The first player to obtain 4 souls wins.

==Development==
The game started its development around 2017 when Javon Frazier of Studio71 US approached McMillen; Studio71 was in the process of making the Cyanide & Happiness card game, Joking Hazard, and had asked McMillen if he was interested in a board game variant of The Binding of Isaac. At that point, McMillen was still focused on developing The End Is Nigh and The Legend of Bum-bo, and declined the offer. About a year later, McMillen had gotten the flu, and during his off-time, came up with a card game variant for The Binding of Isaac. After prototyping enough of the game for about two months, he recontacted Studio71 to work out the fuller details for the game.

Studio71 had suggested the Kickstarter route for gaining funding for the game, as they had used that successfully for Joking Hazard. McMillen was wary, knowing that digital-based Kickstarters could fail, but agreed to using it as long as they had a nearly-ready product to be sold at the start of the Kickstarter, and that he could expand on the game by adding new cards when extended Kickstarter goal tiers were met. Leading up to the Kickstarter in June 2018, McMillen had teased a new Isaac-themed game, and named it on June 25, 2018. The Kickstarter, revealing that this was a card game, was launched two days later; within only a few hours of the launch of the campaign, the project was successfully funded, receiving its goal of $50,000 within the first 1.5 hours. The Kickstarter ended with 38,335 backers pledging a total of $2,650,875.

==Release==
The basic edition contains eleven characters, their starting items, 107 monster cards, 104 loot cards, 105 treasure cards, 3 bonus soul cards for advanced play, a six sided die, an eight sided die, 100 pennies, and the rulebook. A gold box edition of the game includes an expansion pack with 99 cards, including a random foil card, four characters and their respective starting items, 30 monster cards, 30 loot cards, and 30 treasure cards. The game began shipping to backers in December 2018. During 2019 and 2021, several new cards were made that were given away with Isaac-themed or Edmund related items. One of Tapeworm's Kickstarter goals, another card game made by Edmund, added new cards for Four Souls that added a character, item, and 2 new bosses. Nicalis, a game company Edmund worked with in the past, also gave away cards during certain events via their online store.

==Requiem Expansion==
In April 2021, an expansion for Four Souls, titled Requiem, was announced in tandem with the release of the Repentance expansion to the video game The Binding of Isaac: Rebirth. The expansion, almost as large as the base game, incorporates items and enemies from Repentance, such as all 17 tainted characters, as well as other content from the original video game. Several cartoonists, including Sam Kieth, Tom Bunk, Alex Pardee, Peach Momoko, and Agnes Garbowska, contributed art to the expansion. On June 1, 2021, the expansion was launched on Kickstarter with a $100,000 goal. According to an update on the project, it was fully funded within 3 minutes of launch and reached $1,000,000 in 90 minutes. The expansion ended on July 1, 2021 and ultimately raised $6,720,471 and ended up being the 17th most successful Kickstarter of all time.
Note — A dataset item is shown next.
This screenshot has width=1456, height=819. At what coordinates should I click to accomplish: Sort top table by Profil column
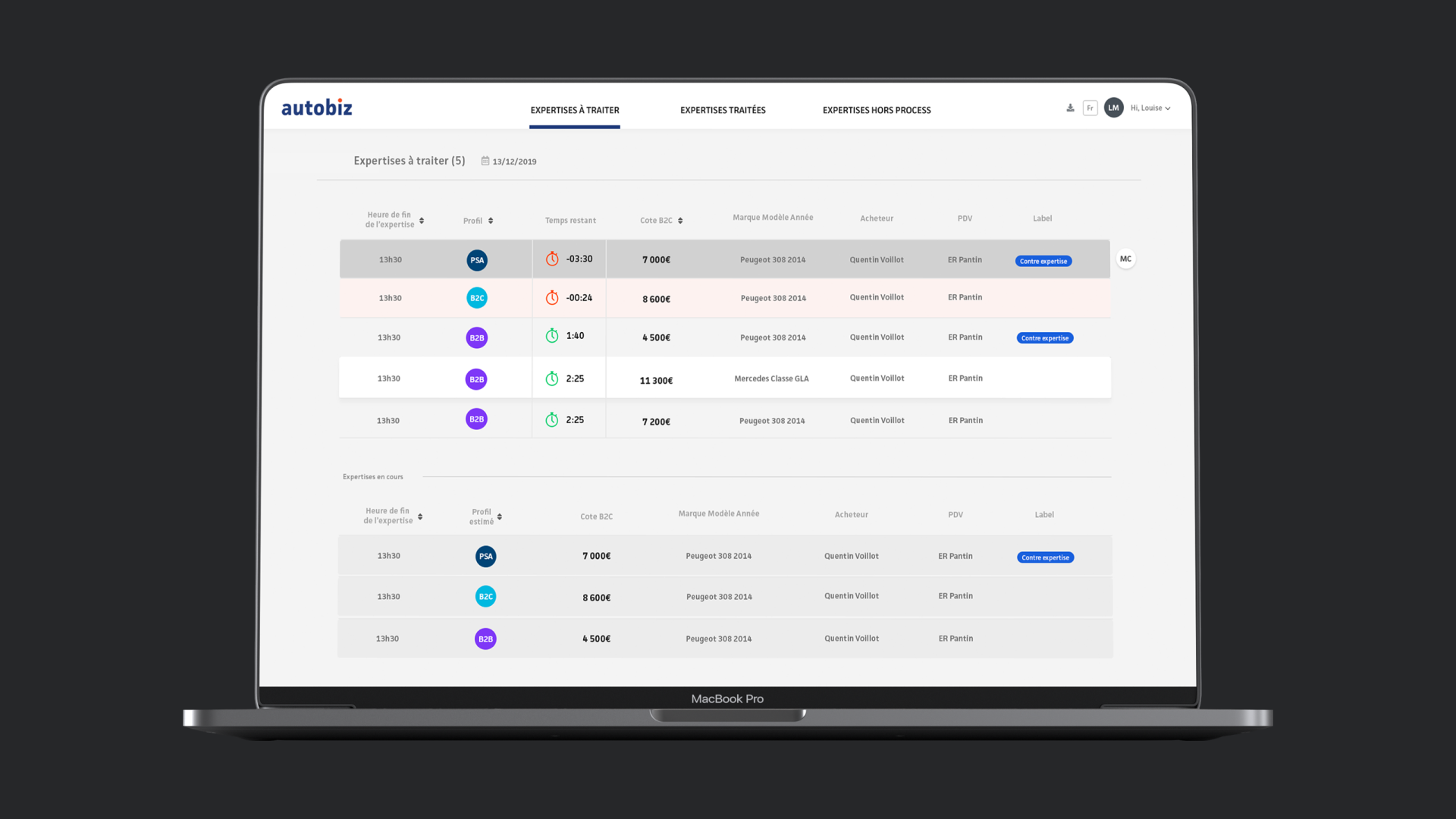[x=491, y=221]
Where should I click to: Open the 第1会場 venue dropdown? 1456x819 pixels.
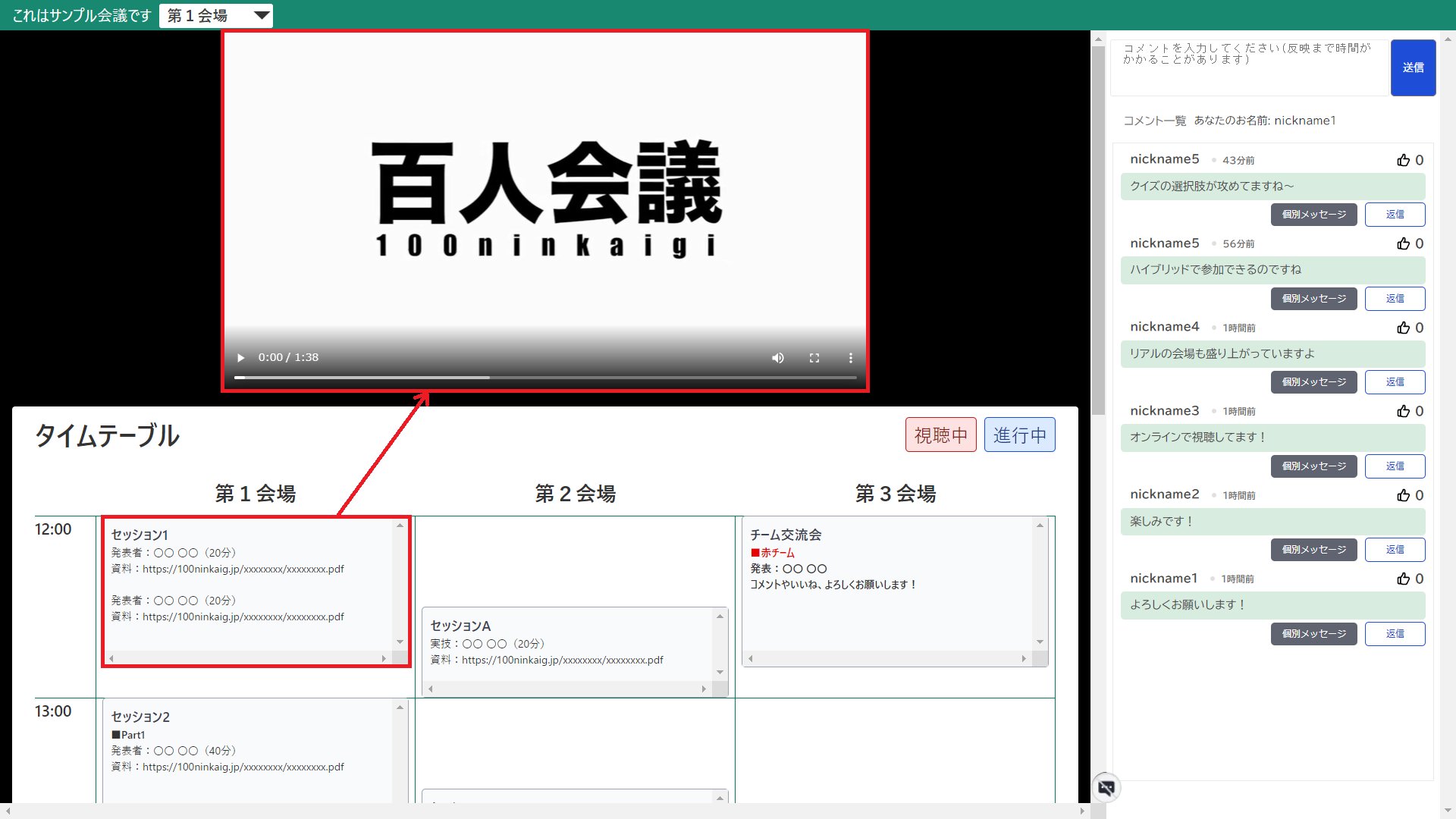click(216, 16)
Among the new cards added to the collection are Kickstarter-exclusive "Warp Zone" cards, officially licensed crossovers featuring characters and items from other video games and franchises. They include characters, items, and monsters from Friday Night Funkin', Cave Story, VVVVVV, PG: Psycho Goreman, Enter the Gungeon, Among Us, Hollow Knight, Cyanide & Happiness, The End Is Nigh, Spelunky, Oddworld: Abe's Oddysee, QWOP, Johnny the Homicidal Maniac, The Room, Baba Is You, Dicey Dungeons, Isaac-themed memes, Slay the Spire, Salad Fingers, Hotline Miami, Castle Crashers, Celeste, TowerFall, Nuclear Throne, Don't Starve, The Legend of Bum-bo, Gish, Time Fcuk and Edmund himself.